Der Entwurf eines transparenten Kraftwerks ist absurd. Die Grafik dazu sieht aus wie die Technokraten-Version eines Walt Disney Märchens. Disney hat aus einem Krankheiten übertragenden Müllfresser einen Kinderhelden gezaubert. Die KMW macht aus einem 4,5 Millionen Tonnen Kohlendioxid ausstoßenden Technologie-Dinosaurier eine ästhetisch anmutende Fortschrittselfe.
Absurdes entsteht, wenn Grundsätzliches nicht stimmt. In diesem Fall ist es die Genehmigung, welche die Behörde SGD Süd erteilt hat. SGD-Präsident Hans-Jürgen Seimetz hat den Bau durchgepaukt. Im Stile eines Parteisoldaten hat der Sozialdemokrat Seimetz alles übersehen, was dem von seinen Mainzer Genossen gewollten Projekt im Wege steht. Nach gängigem Recht müssen sich neue Gebäude in die Umgebung einpassen. Bei einem Kühlhaus, das 25 Meter höher als der Dom ist, kann davon keine Rede sein.

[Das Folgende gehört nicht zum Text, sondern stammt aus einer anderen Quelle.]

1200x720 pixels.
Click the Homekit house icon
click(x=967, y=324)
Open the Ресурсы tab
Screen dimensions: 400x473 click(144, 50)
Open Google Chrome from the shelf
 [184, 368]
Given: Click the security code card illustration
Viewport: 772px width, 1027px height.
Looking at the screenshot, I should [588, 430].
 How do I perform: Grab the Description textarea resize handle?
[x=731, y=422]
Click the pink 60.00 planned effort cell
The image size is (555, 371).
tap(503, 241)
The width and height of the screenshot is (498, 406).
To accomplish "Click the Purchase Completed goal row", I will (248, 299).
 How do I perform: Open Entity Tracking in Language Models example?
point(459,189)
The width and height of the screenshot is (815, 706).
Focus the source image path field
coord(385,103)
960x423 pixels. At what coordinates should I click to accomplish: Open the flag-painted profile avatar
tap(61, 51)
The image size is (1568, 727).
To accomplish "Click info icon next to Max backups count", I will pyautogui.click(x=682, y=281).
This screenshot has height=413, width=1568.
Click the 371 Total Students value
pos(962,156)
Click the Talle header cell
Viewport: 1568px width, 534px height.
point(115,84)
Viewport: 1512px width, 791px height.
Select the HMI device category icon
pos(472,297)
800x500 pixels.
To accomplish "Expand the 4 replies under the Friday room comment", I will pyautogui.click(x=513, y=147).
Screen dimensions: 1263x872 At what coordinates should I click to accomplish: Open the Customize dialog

Alles zum Bau des Kohlekraftwerks auf der Ingelheimer Aue in einem FR-Spezial
Bedauernd hat Seimetz in der Presseerklärung von den "nicht wegzudiskutierenden Gebäudegrößen" geschrieben. Hätte er durch Gespräche allein das Problem erledigen können, hätte der Sozialdemokrat Seimetz seinen Genossen auch noch den Gefallen getan. Stattdessen hat er den Gestaltungs-Wettbewerb bewirkt. Was da dann als Ergebnis raus gekommen ist, ist nicht mehr als Wegdiskutieren in grafischer Form.